## 題目
請原樣抄寫這篇談人類歷史的選文中的一段文字,從“這樣的環境一定是弱肉強食,沒”開始,一直到“部們和防止內亂和外敵的軍隊。”為止,包括這幾個字在內。

作者是一個基督徒,但本文從非宗教的、史學的視角來寫的。

濃縮到一頁紙上的人類歷史

假設你生活在史前的叢林法則的時代,沒有國家,沒有法律,只有無數鬆散的個體。

這樣的環境一定是弱肉強食,沒人有精力建造宏偉的建築,發明文字,記錄歷史,創造抽象的宗教和藝術,每個人終日忙於果腹和為了爭奪生存空間的殺伐。

假設你比別人強悍善戰,又有號召力,大家喜歡你,信任你,而且發現做你的小弟別人就不敢欺負自己,於是越來越多的人來投靠你,你的勢力就越來越大。最後你打敗了其他類似的團體,你就成了王。

如果你是一介莽夫,你會一直依賴武力,誰不服我就幹誰。於是反叛一定會此起彼伏,直到有一天別人幹掉你成了王。他也會模仿你,走你的老路,於是這個國度會永遠停留在弱肉強食的階段。在歐洲文明入侵前的幾千年裡,非洲就一直處在這個狀態。

如果你有智慧,作王後你想做的第一件事一定是頒布法律,杜絕自相殘殺,從此殺人償命,欠債還錢。只有這樣才能杜絕內耗,每個人才能有額外的時間去增加生產、改善生活。嘗到了安全和法治的好處,每個人才會心甘情願地把自己產出的盈餘進貢給你,你才能用它去供養手下的管理國家的幹部們和防止內亂和外敵的軍隊。

 

你想做的第二件事一定是發明文字,沒有文字就不可能在全國各地推行同樣的規章制度和宗教。

你想做的第三件事一定是去完善和弘揚宗教,因為第一,宗教是人類在無力應對、解釋和預測自然時的本能需求,第二,宗教是團結大眾、規範其行為最有效的手段,第三,把自己的血統神話(古埃及)或說成君權神授(中世紀的基督教國家)是讓政權穩定世襲、國家長治久安的唯一有效的方法。藝術的起源 — 壁畫和雕像都是祭司們將抽象的宗教展現給大眾的手段。所有燦爛的文明,不論是美索不達米亞、古埃及還是文藝復興,都是宗教創造的。

## 所給資料
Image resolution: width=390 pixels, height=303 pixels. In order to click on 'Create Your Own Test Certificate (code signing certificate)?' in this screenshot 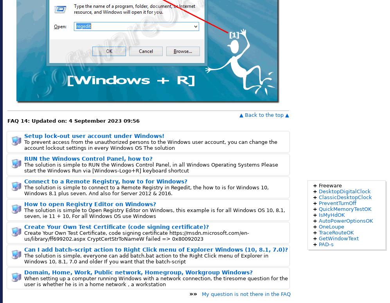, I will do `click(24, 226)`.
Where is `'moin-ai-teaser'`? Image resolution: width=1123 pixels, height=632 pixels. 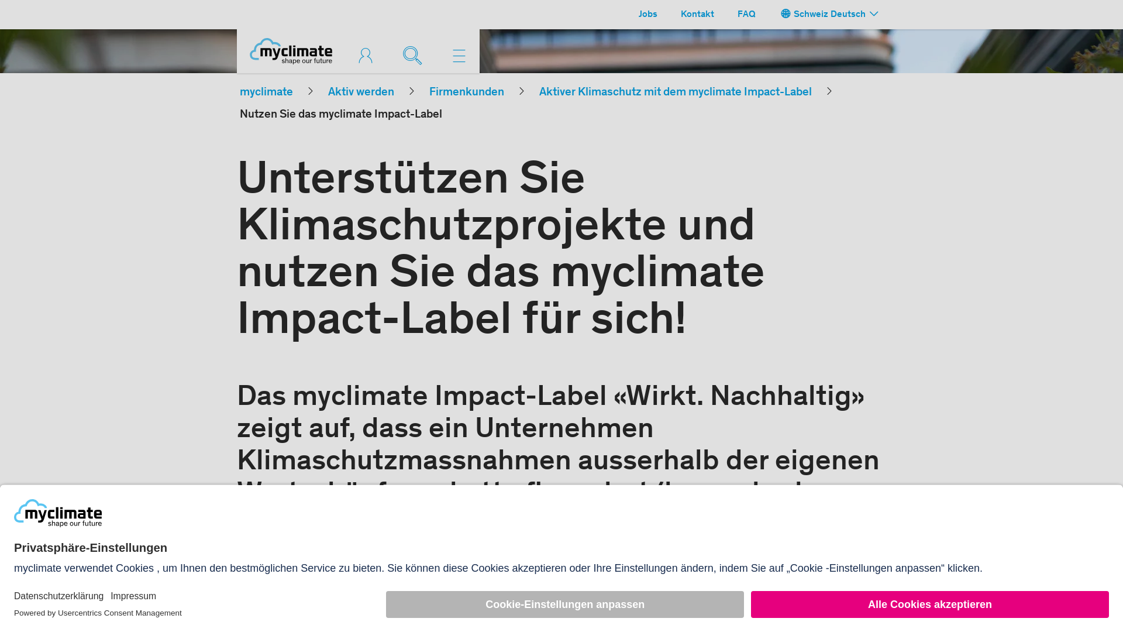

## 正確答案
這樣的環境一定是弱肉強食,沒人有精力建造宏偉的建築,發明文字,記錄歷史,創造抽象的宗教和藝術,每個人終日忙於果腹和為了爭奪生存空間的殺伐。

假設你比別人強悍善戰,又有號召力,大家喜歡你,信任你,而且發現做你的小弟別人就不敢欺負自己,於是越來越多的人來投靠你,你的勢力就越來越大。最後你打敗了其他類似的團體,你就成了王。

如果你是一介莽夫,你會一直依賴武力,誰不服我就幹誰。於是反叛一定會此起彼伏,直到有一天別人幹掉你成了王。他也會模仿你,走你的老路,於是這個國度會永遠停留在弱肉強食的階段。在歐洲文明入侵前的幾千年裡,非洲就一直處在這個狀態。

如果你有智慧,作王後你想做的第一件事一定是頒布法律,杜絕自相殘殺,從此殺人償命,欠債還錢。只有這樣才能杜絕內耗,每個人才能有額外的時間去增加生產、改善生活。嘗到了安全和法治的好處,每個人才會心甘情願地把自己產出的盈餘進貢給你,你才能用它去供養手下的管理國家的幹部們和防止內亂和外敵的軍隊。